◆ Extracted material:

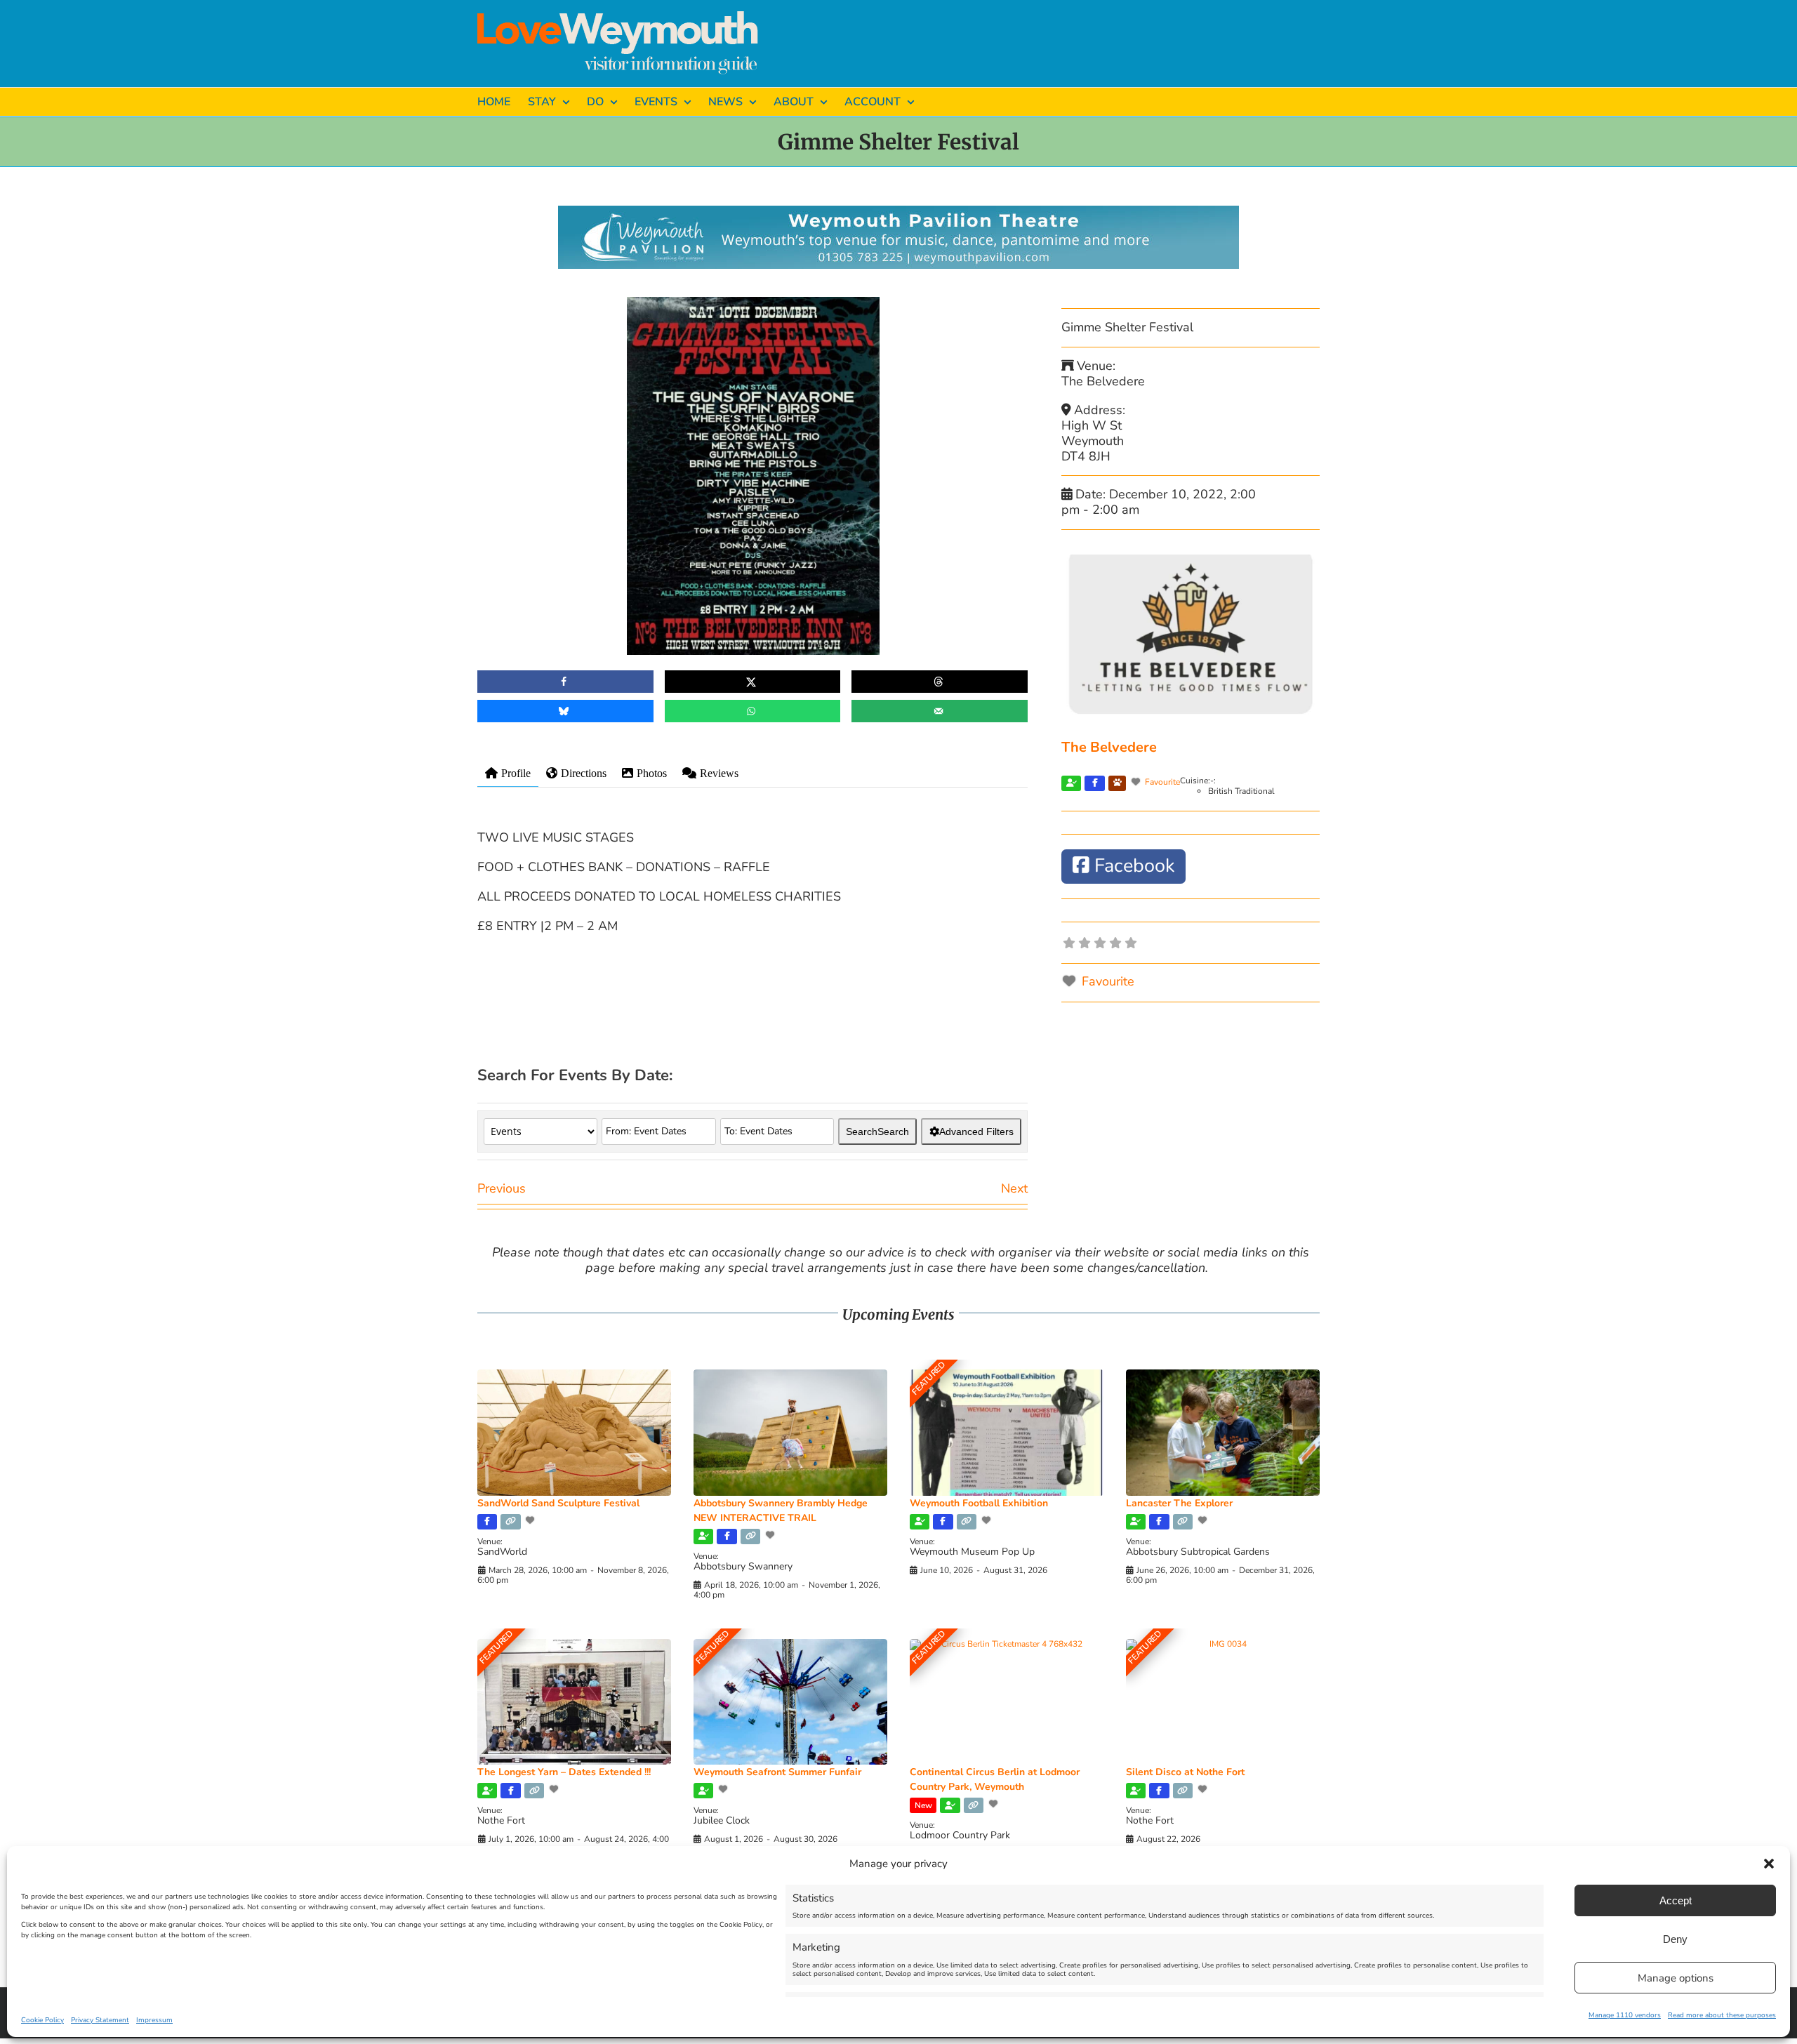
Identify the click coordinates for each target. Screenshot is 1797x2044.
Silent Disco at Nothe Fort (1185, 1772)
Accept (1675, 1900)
--
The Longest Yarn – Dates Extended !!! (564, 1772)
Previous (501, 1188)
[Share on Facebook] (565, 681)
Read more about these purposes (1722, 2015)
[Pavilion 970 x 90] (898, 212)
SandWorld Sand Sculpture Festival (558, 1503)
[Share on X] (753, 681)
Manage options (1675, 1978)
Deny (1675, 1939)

◆ What you need to do: Using the listing above, copy exactly the line that contains "Identify the click", the line that contains "Accept (1675, 1900)", and each line that falls between them.

◆ Result of the exercise:
Identify the click coordinates for each target. Screenshot is 1797x2044.
Silent Disco at Nothe Fort (1185, 1772)
Accept (1675, 1900)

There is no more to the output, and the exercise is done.